• What the task asks:
Repeat every line of the data exactly, but not the pictures.

• Records for the task:
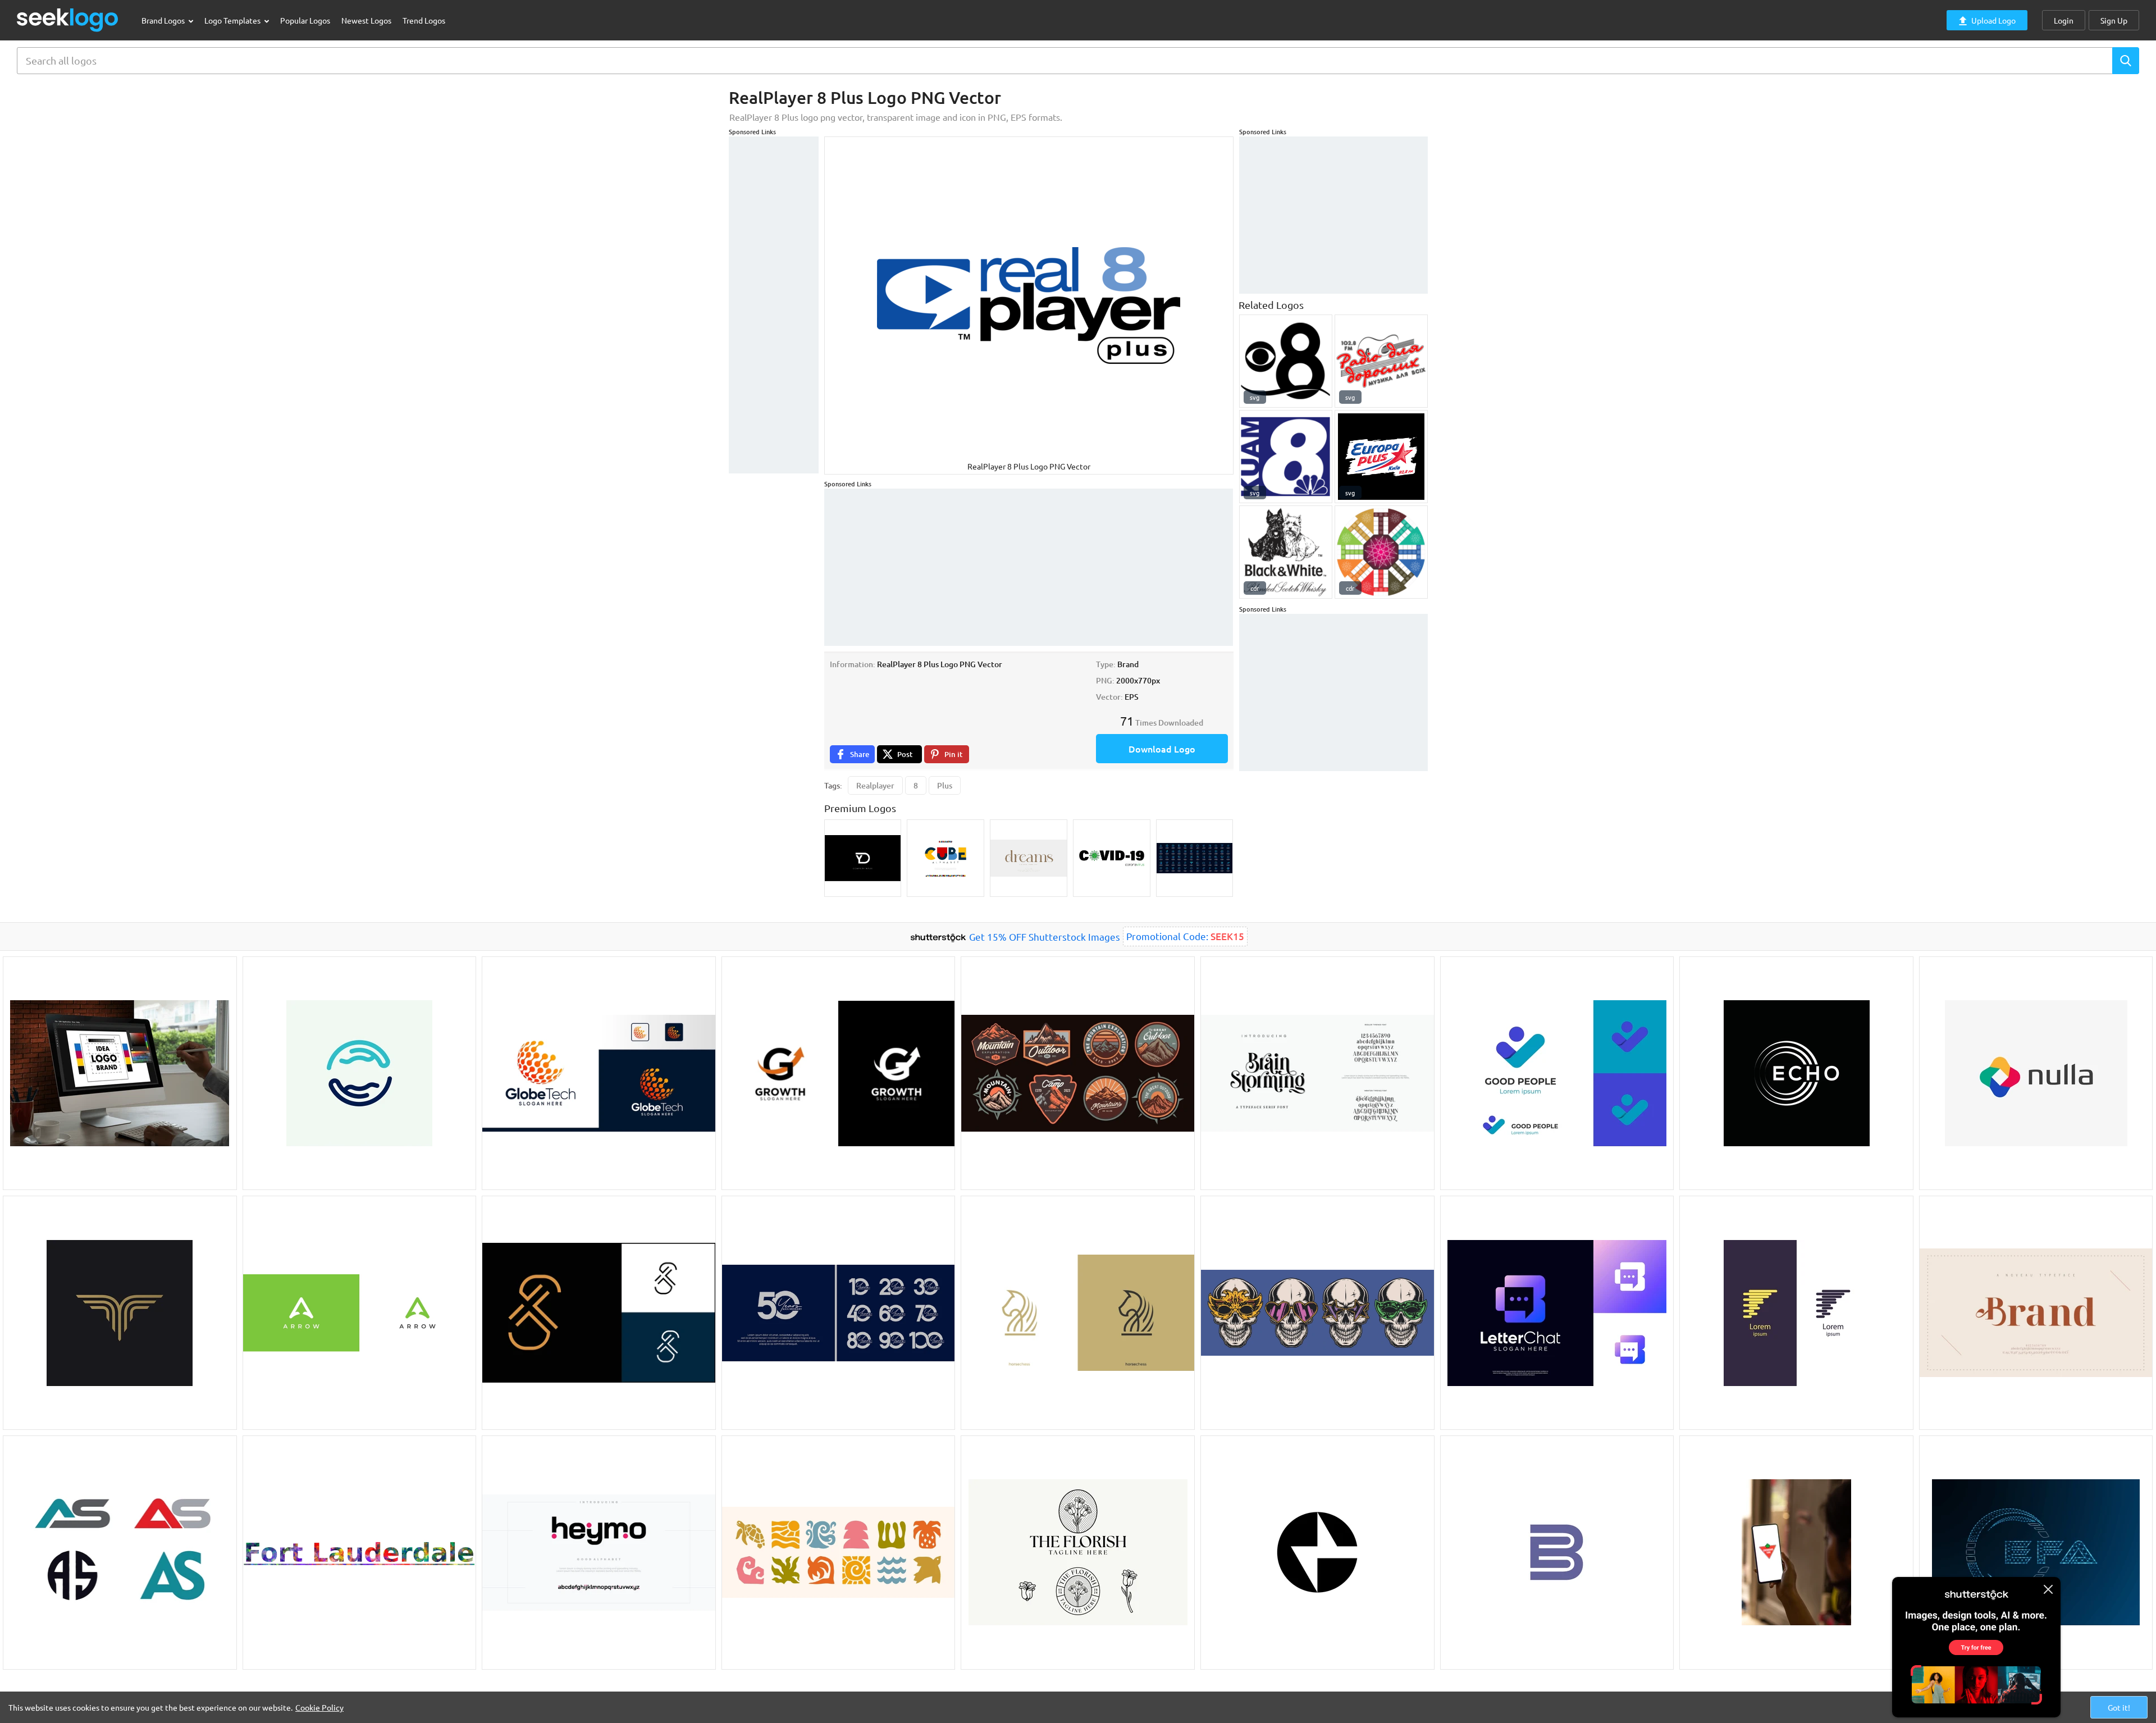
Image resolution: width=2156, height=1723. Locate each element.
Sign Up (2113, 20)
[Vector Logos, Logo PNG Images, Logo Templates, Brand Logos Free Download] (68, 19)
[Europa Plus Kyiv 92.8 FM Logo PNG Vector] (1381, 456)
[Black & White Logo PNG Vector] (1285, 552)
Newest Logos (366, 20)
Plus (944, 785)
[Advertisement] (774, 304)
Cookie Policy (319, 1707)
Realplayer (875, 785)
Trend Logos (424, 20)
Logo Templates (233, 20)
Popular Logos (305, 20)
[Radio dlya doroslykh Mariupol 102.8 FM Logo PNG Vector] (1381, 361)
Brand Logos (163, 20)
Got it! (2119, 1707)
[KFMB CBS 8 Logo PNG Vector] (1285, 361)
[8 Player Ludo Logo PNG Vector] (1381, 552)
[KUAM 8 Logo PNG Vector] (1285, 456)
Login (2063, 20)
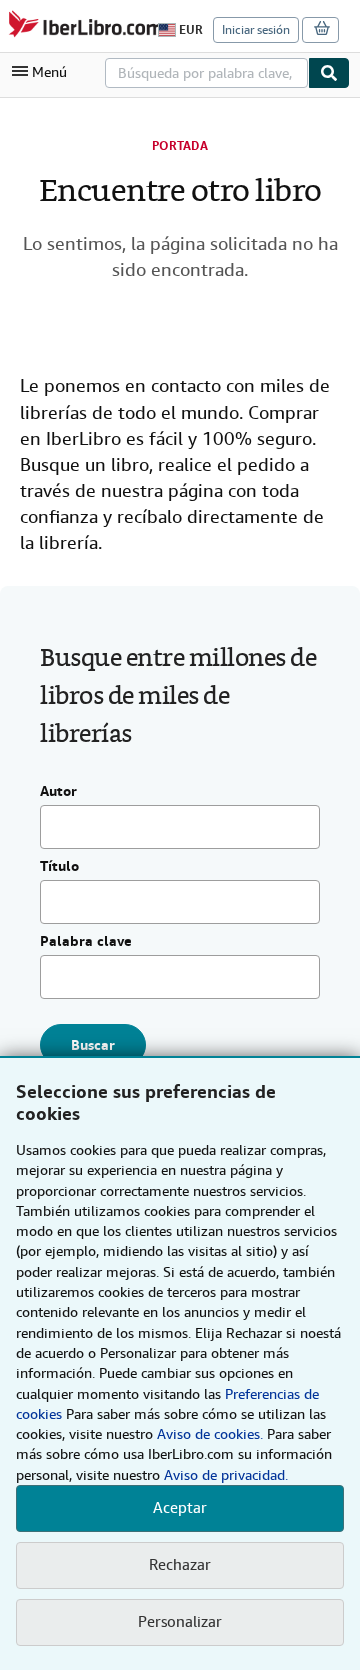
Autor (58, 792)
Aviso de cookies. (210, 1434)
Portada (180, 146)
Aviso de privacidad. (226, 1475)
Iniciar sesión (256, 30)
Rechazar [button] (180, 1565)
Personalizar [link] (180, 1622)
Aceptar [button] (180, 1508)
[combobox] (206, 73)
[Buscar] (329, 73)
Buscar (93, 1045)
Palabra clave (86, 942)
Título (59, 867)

• Answer below:
Image resolution: width=2156, height=1723. Locate each element.
Sign Up (2113, 20)
[Vector Logos, Logo PNG Images, Logo Templates, Brand Logos Free Download] (68, 19)
[Europa Plus Kyiv 92.8 FM Logo PNG Vector] (1381, 456)
[Black & White Logo PNG Vector] (1285, 552)
Newest Logos (366, 20)
Plus (944, 785)
[Advertisement] (774, 304)
Cookie Policy (319, 1707)
Realplayer (875, 785)
Trend Logos (424, 20)
Logo Templates (233, 20)
Popular Logos (305, 20)
[Radio dlya doroslykh Mariupol 102.8 FM Logo PNG Vector] (1381, 361)
Brand Logos (163, 20)
Got it! (2119, 1707)
[KFMB CBS 8 Logo PNG Vector] (1285, 361)
[8 Player Ludo Logo PNG Vector] (1381, 552)
[KUAM 8 Logo PNG Vector] (1285, 456)
Login (2063, 20)
Autor (58, 792)
Aviso de cookies. (210, 1434)
Portada (180, 146)
Aviso de privacidad. (226, 1475)
Iniciar sesión (256, 30)
Rechazar [button] (180, 1565)
Personalizar [link] (180, 1622)
Aceptar [button] (180, 1508)
[combobox] (206, 73)
[Buscar] (329, 73)
Buscar (93, 1045)
Palabra clave (86, 942)
Título (59, 867)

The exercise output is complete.